The MOU was signed by the Ministers responsible for Transport of the three countries on the 3rd day of November 2003. The signing of the MOU cements the commitment of the three Governments to achieving the transport objectives of the New Partnership for Africa's Development (NEPAD) which recommends to "working with regional organisations to develop transport development  corridors". This commitment can be viewed in the context of attaining the goal of reducing transport costs and transit times to increase competitiveness of goods produced within the Southern African Development Community (SADC) and indeed advocates and/or operationalise the Trade Facilitation instruments  of the World Trade Organisation (WTO).

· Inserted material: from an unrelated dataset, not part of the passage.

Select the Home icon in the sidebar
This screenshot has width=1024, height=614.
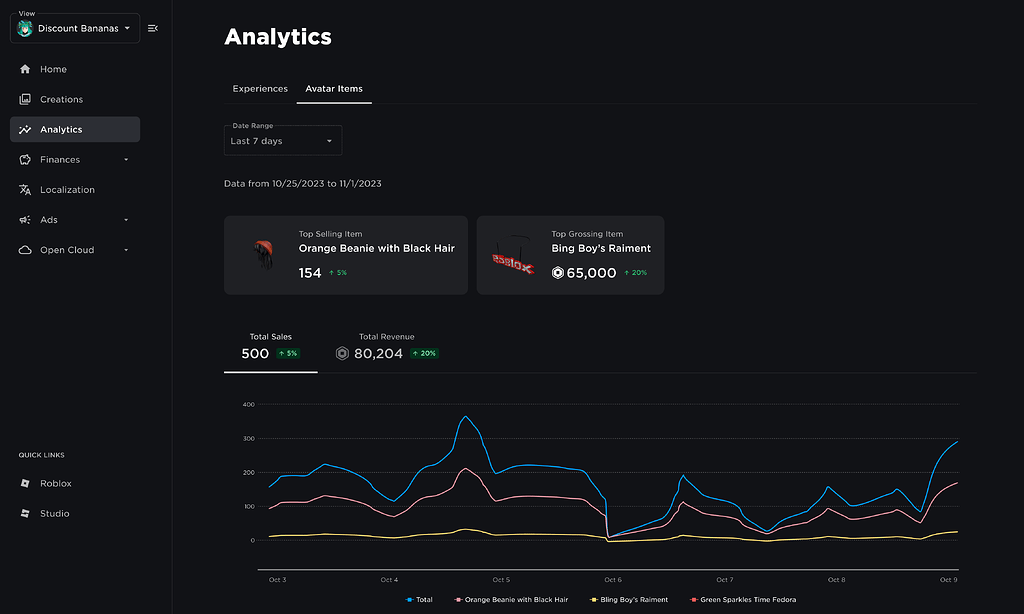pyautogui.click(x=23, y=68)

Key benefits of the TKC MOU

  • The spatial, economic and transportation planning for the TKC will be integrated.
  • Harmonisation of conflicting Regulations and Policies of the three countries on the corridor will greatly enhance deeper regional integration consistent with the SADC Regional Indicative Strategic Development Plan (RISDP).
  • Integration of Trade, Transport, Logistics and Traveller systems of the three counties with the objective of providing quality services at minimal costs, thereby increasing competitiveness of the SADC region.

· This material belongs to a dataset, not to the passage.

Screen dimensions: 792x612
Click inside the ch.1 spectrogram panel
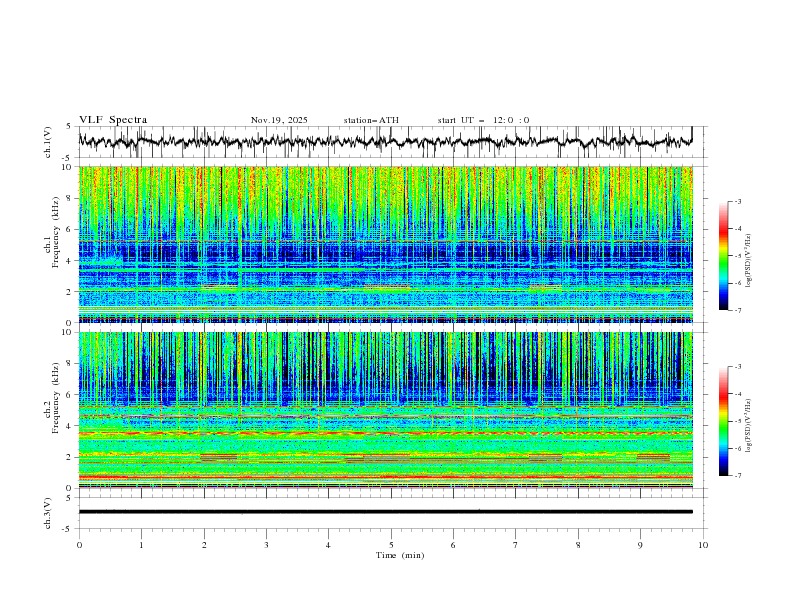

Since its establishment in 2000, the TKC prides itself of harmonising substantial cross border procedures consistent with Regional integration & international best practices, namely:

  • Adoption of streamlined legislations and harmonised Customs procedures to facilitate transit traffic along the corridor.
  • Successful introduction and implementation of a single Administrative Document (SAD 500)
  • Adoption of common transit procedures.
  • Harmonisation of Border operating hours from 22h00 to 00h00 midnights at Mamuno (Botswana) and Trans Kalahari  (Namibia) and Pioneer Gate (Botswana) and Skilpadshek (South Africa) border posts.
  • Harmonisation of axle load limits.
  • Adoption of a common through bond to cover the movement of goods along the entire corridor, thus replacing multiple bond systems that existed before.
  • Reduction of border clearance (dwell) time from over several hours to less than 1 hour with a minimum of 30 minutes clearance if all documentation meet requirements.
  • Increased commercial and passenger traffic from less than 5% in 2000 to nearly 50% (commercial) and over 60% (passenger) in 2008.
  • Adoption of a multi year Strategic Plan that directs focus on key sector deliverables namely: Customs & Transit facilitation; Transport & Business Development and Marketing.